Lembro-me de me dizerem que não tinha "os pés no chão". Quando uma informação é muito incómoda, quando ela vem pôr em causa as convicções que temos e nas quais baseamos o nosso entendimento do mundo há uma natural tendência para a negação. Em vez de tentar prevenir a catástrofe tratamos de ridicularizar quem a anuncia. O "desenvolvimento" era identificado com a industrialização e os "ecologistas" tinham que ser identificados com velhos do Restelo que queriam voltar para a Idade Média. Os dados existiam mas não a vontade de os conhecer.
Hoje, no jornal " O Público", vem um gráfico com uma previsão do crescimento demográfico nos países europeus para os próximos 50 anos, divulgado pela Eurostat. Portugal, daqui a 50 anos, terá mais 600 mil almas que agora, crescerá apenas 6% ! Daqui a 50 anos os oficiais 12.800 habitantes da freguesia de Santo Tirso estarão acrescentados de 768 novos!
Desgraçadamente, a indústria principal deste paraíso ecológico é a da construção civil, é ela que movimenta mais capital e emprega mais pessoas. Poderíamos pensar que ainda tem 600 mil habitantes para quem construir, nos próximos 50 anos, há de se aguentar! Mas é preciso sabermos que, nos últimos 50 anos, ela construíu 4 ou 5 vezes mais que isso! Foi assim que se tornou a indústria dominante no país, aquela que põe governos e tira governos (normalmente não precisa de tirar as Câmaras), assim como nos Estados Unidos da América é a indústria de armamento quem escolhe os presidentes que mais armas comprem, que mais guerras façam!
Por falar em E.U. da América, a guerra contra o Obama é feita pelos que negam a informação; negam o pico do petróleo, por exemplo, querem ir buscá-lo ao Alasca, área protegida, esquecendo que vão buscar 1 ou 2% do que se consome e que a procura será sempre maior que a oferta.
Outro número, cuidadosamente esquecido, é o de habitações em Portugal.
Quando, há pouco tempo, os compradores de casas se esgotaram, na Califórnia, e estas caíram para menos de metade do preço que valiam antes, como havia créditos baseados no seu valor acrescentado, não diminuído, esse "subprime" criou uma crise mundial no sistema financeiro; em Espanha e em França o assunto é levado a sério, porque faz doer. Entre nós os empreiteiros não se assustam, limitam-se a negar os dados. Não devem pensar nas pessoas, que quase todas compraram uma casa, e que, quanto mais eles construírem, mais pobres ficarão e terão que continuar a pagar ao banco o que já não vale o que valia quando compraram.

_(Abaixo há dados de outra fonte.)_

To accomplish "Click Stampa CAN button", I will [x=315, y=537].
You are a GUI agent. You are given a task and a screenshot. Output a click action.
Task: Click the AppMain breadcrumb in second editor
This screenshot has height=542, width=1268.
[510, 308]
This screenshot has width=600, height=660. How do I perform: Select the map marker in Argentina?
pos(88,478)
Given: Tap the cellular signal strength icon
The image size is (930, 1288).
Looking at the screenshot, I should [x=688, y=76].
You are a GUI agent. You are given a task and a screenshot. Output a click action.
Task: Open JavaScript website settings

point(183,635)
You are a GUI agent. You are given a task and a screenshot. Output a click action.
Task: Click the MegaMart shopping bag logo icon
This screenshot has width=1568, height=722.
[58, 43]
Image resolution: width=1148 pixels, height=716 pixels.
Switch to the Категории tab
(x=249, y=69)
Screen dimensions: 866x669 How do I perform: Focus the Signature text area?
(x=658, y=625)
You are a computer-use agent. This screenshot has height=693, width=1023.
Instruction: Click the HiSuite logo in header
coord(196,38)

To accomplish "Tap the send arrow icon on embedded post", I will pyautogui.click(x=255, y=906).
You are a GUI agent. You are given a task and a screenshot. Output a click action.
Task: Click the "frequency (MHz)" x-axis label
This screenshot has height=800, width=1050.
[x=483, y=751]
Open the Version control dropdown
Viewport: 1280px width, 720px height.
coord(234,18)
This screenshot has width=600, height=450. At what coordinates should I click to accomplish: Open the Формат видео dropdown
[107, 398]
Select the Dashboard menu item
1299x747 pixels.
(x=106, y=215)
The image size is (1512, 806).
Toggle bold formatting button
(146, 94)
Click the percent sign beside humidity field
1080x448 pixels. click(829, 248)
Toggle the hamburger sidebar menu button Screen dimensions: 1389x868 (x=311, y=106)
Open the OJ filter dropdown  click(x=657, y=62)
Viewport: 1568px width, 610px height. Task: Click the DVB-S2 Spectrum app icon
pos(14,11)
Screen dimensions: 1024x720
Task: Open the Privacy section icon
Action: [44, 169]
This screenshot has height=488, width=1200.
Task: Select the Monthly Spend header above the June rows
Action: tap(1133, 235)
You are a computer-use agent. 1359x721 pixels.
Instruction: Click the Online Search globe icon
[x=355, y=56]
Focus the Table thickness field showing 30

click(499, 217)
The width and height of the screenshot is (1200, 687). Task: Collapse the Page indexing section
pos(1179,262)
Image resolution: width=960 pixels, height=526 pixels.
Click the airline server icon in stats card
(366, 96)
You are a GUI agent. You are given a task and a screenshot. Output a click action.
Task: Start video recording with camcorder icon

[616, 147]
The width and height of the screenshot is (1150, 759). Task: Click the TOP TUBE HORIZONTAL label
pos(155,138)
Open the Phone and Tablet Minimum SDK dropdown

Deve ser o caso da Herilgar, empresa que desconheço e a quem o plano de pormenor das Rãs atribui quase metade dos 113 mil m2 de habitação previstos. O crescimento da população (os tais 6% em 50 anos) caberá, à vontade, nas casas antigas que vão ficando à venda mas a política que se vende é a do betão, nem que seja para cima da área verde protegida ou da melhor fábrica textil da região, a "Fábrica do Arco", que sofrerá uma pressão urbana para emigrar e levar para o monte os seus operários; se não for para a Polónia.
Mas eu " não tenho os pés na terra". Os que têm ainda vão ganhar dinheiro. Dinheiro público que está em mãos cheias de senso comum, vazias de bom senso.
N.B.(26/9/08) Corrigi "40 ou 50 vezes isso" para "4 ou 5 vezes isso"; ter-se-hão construído à volta de 3 milhões de habitações nos últimos anos. De um grande déficit passou-se para um grande excedente.
Também me intriga que se construa num concelho cuja população não tem aumentado. Mas o risco é de quem constrói e se as casas ficarem mais baratas, melhor para os jovens.
ResponderEliminarSe forem casas baratas ainda podem ser úteis. Mas os pato-bravos agora só sabem fazer condomíneos de luxo... Vê-se no plano uma falta de respeito pela reserva agrícola, pela lavoura em geral, uma das actividades importantes do concelho. Para onde vai a Cooperativa agrícola, destruída no plano? Fernando Pessoa definia provinciano como o que se entusiasma com as grandes cidades.